Well, the testbots are quite compute-intensive, and although we tried for years we never really got enough decent, manageable machines from community contributions. Partly this is because the machines are really compute-intensive, and partly it's because they can be pretty tweaky and not everybody wants to learn how to manage them and deal with their occasional fits. Many community members had donated time on their machines, but in recent months we'd been using Amazon EC2 instances for the bulk of our testbots, and the bill to the Drupal Association was more than we'd like to pay, more than $500 many months.
Enter the OSUOSL Supercell. You may not know the OSUOSL (Oregon State University Open Source Lab) but they're the folks that handle all the hardware side of the Drupal.org infrastructure. As yet another of their great services to the open source communities they serve, the Supercell is a cluster of physical machines turned into a virtualization environment for projects like ours. So instead of either scrounging around for spare machines from the community or paying Amazon for super-high-powered EC2 instances, we now have 3 full-time testbots (plus one for testing PIFR code and deployment) running in the Supercell. (You can see their status and what they're working on any time at http://qa.drupal.org.) It's been reliable and it's so nice to have these very appropriate testing machines there.

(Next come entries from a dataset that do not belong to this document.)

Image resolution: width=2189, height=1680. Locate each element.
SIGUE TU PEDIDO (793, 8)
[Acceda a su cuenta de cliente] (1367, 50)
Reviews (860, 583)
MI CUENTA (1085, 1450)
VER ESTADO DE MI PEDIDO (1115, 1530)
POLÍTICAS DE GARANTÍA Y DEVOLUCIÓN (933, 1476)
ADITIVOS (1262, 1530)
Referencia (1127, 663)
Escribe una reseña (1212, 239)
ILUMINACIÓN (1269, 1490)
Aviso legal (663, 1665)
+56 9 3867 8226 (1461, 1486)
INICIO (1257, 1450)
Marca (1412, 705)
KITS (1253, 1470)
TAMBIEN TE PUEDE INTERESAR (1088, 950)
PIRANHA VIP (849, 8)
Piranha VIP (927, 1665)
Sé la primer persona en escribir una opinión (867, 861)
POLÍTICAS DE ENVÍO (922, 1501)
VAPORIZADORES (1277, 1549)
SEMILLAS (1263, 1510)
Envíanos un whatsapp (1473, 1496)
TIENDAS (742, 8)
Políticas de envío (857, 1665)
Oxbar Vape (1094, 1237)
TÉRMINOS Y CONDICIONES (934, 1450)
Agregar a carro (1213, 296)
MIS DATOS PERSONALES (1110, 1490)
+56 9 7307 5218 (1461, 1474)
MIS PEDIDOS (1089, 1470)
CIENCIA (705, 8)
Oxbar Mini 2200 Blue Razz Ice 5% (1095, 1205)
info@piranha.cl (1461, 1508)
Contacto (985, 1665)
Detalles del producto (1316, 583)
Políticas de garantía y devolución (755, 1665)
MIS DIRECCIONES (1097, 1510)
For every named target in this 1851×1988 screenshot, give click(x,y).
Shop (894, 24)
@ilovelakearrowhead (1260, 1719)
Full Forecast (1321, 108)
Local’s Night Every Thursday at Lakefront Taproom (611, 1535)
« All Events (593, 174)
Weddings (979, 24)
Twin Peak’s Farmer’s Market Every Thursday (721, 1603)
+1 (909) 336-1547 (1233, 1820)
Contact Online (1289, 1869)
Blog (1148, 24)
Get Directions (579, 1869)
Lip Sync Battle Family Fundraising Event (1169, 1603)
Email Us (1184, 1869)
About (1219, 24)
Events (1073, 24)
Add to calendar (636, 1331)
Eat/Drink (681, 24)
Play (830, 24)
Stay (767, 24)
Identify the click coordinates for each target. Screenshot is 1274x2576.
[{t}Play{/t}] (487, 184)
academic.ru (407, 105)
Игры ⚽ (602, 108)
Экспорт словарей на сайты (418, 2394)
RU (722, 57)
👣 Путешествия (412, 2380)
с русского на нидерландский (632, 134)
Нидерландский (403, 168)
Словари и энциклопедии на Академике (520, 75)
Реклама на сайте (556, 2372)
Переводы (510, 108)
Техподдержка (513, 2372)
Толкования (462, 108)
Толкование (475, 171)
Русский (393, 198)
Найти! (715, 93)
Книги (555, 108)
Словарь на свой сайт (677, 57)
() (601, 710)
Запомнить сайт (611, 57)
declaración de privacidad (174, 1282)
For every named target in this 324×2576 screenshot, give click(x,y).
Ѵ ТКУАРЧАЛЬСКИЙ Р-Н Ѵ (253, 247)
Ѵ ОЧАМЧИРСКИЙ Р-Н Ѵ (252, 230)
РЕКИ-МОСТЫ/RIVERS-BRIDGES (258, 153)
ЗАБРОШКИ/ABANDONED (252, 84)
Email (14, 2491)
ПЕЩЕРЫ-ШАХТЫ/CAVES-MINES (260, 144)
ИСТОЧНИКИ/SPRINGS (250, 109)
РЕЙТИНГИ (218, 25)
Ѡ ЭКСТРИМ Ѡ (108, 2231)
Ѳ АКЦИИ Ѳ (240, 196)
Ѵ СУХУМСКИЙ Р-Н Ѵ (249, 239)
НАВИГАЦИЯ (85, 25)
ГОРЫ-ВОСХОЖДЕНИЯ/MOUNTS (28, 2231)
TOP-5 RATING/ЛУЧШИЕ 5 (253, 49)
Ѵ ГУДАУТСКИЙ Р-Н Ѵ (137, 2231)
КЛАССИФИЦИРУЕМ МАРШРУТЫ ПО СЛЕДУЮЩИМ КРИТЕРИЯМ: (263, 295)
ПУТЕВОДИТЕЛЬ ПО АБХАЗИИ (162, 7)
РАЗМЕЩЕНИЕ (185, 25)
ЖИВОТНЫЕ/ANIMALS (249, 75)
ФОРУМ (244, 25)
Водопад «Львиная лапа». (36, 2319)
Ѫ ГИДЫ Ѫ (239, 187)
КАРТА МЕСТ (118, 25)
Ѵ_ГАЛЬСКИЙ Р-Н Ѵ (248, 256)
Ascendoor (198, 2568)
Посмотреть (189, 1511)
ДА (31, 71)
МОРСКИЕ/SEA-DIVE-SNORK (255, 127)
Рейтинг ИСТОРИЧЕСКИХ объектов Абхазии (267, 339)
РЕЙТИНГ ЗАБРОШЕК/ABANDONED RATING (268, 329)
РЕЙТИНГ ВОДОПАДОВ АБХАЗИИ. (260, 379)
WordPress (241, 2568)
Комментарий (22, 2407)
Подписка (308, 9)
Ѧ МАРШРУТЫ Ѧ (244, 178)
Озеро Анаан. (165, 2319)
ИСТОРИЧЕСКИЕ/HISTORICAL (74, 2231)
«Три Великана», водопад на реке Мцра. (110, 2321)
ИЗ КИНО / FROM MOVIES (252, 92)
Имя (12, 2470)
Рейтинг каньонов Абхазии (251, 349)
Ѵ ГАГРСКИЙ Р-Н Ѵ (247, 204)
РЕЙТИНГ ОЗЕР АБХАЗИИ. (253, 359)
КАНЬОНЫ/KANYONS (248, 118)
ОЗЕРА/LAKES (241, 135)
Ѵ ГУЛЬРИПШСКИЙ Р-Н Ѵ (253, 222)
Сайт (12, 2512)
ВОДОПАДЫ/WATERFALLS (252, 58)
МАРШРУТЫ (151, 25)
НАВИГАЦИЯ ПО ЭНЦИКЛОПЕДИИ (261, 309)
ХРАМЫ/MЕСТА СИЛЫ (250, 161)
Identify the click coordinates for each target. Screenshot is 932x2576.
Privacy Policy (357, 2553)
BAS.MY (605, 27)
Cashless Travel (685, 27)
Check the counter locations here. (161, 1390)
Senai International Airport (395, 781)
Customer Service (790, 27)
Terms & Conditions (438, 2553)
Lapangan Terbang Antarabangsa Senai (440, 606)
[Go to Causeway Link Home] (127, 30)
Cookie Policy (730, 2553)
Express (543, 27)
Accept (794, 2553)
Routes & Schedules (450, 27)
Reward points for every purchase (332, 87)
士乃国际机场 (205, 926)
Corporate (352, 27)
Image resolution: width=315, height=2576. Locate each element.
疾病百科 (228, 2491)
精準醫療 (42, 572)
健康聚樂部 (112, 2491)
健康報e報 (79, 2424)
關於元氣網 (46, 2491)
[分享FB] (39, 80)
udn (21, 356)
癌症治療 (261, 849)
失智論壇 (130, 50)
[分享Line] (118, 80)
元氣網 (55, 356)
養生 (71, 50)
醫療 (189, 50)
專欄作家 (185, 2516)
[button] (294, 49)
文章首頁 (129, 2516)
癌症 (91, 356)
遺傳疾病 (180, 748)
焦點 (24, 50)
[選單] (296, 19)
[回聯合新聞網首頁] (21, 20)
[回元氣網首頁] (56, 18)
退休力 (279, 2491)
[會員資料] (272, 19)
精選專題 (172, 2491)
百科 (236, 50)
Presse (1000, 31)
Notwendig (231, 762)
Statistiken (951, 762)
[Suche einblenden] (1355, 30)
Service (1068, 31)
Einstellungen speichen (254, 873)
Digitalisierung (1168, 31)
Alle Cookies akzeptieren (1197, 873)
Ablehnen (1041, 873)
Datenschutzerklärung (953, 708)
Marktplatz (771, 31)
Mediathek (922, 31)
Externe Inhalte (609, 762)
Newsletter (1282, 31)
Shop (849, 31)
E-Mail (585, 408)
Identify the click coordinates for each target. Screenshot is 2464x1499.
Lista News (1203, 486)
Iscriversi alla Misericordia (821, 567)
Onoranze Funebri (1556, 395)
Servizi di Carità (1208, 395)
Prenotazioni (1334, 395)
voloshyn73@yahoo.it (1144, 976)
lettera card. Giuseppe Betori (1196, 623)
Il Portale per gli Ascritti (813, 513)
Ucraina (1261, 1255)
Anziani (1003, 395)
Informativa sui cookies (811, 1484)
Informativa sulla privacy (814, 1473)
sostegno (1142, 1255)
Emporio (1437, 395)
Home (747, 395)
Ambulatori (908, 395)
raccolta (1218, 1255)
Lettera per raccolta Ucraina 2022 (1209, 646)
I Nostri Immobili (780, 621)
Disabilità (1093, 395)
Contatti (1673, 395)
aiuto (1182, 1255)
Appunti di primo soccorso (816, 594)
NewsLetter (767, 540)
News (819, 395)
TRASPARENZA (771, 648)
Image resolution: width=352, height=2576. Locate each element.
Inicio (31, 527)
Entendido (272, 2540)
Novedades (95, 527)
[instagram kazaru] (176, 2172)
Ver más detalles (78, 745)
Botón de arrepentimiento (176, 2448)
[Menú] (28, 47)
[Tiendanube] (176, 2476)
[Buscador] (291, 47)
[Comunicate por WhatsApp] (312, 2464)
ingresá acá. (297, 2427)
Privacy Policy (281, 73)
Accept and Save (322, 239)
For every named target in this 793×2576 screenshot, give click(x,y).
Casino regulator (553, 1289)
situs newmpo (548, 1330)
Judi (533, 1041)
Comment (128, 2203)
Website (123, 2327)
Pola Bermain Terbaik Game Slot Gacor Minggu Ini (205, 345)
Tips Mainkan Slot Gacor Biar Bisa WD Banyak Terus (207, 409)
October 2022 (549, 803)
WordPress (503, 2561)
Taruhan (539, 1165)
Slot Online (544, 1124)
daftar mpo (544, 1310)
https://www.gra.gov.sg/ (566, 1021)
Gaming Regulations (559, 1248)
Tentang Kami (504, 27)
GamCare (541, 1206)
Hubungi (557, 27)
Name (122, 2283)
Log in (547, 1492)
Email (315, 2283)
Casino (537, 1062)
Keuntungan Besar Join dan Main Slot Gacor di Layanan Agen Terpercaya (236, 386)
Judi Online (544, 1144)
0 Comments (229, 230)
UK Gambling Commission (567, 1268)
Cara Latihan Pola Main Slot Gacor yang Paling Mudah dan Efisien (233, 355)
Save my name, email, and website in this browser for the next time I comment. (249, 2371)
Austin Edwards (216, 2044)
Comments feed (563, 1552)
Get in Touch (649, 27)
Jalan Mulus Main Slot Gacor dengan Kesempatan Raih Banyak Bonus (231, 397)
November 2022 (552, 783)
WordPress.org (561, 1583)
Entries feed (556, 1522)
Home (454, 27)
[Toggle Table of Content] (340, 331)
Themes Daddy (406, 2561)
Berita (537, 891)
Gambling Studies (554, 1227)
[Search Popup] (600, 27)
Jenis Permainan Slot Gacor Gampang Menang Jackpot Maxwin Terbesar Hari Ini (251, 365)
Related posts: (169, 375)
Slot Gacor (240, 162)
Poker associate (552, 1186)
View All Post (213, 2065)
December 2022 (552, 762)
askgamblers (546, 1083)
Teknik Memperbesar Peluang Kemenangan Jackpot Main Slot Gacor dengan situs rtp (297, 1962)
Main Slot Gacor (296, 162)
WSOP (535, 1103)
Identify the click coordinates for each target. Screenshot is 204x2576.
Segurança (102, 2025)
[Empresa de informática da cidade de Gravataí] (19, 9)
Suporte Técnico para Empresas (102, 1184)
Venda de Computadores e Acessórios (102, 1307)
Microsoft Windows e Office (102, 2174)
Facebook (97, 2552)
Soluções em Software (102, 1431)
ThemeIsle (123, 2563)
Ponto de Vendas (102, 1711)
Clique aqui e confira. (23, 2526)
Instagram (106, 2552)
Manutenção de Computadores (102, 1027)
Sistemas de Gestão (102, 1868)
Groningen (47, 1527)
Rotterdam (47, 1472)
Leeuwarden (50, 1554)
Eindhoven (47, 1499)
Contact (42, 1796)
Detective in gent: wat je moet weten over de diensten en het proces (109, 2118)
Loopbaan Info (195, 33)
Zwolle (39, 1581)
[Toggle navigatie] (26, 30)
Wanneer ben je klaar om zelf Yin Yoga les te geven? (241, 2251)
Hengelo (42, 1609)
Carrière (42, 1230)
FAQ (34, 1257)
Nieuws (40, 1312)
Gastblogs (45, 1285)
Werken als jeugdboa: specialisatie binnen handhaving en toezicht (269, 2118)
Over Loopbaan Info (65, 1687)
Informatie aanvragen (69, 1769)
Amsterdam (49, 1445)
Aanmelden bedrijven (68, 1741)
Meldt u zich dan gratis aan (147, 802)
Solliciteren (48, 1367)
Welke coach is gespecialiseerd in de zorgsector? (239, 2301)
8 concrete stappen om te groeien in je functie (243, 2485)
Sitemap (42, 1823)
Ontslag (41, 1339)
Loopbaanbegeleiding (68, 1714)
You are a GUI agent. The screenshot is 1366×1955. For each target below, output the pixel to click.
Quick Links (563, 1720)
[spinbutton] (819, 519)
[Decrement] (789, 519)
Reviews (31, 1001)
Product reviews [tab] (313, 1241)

As they roll out the Supercell, there will probably be other opportunities to use these, for both Drupal and other communities. They're behind a firewall, which requires proxying to get to them, so they're not appropriate for any service that needs to be directly internet-reachable. However, they're absolutely wonderful for services like the testbots (which call home for their tests), or for build machines, etc.
Thanks so much to Jeff Sheltren, Lance Albertson, and the rest of the crew at OSUOSL for making this possible. It's a huge win for the Drupal community.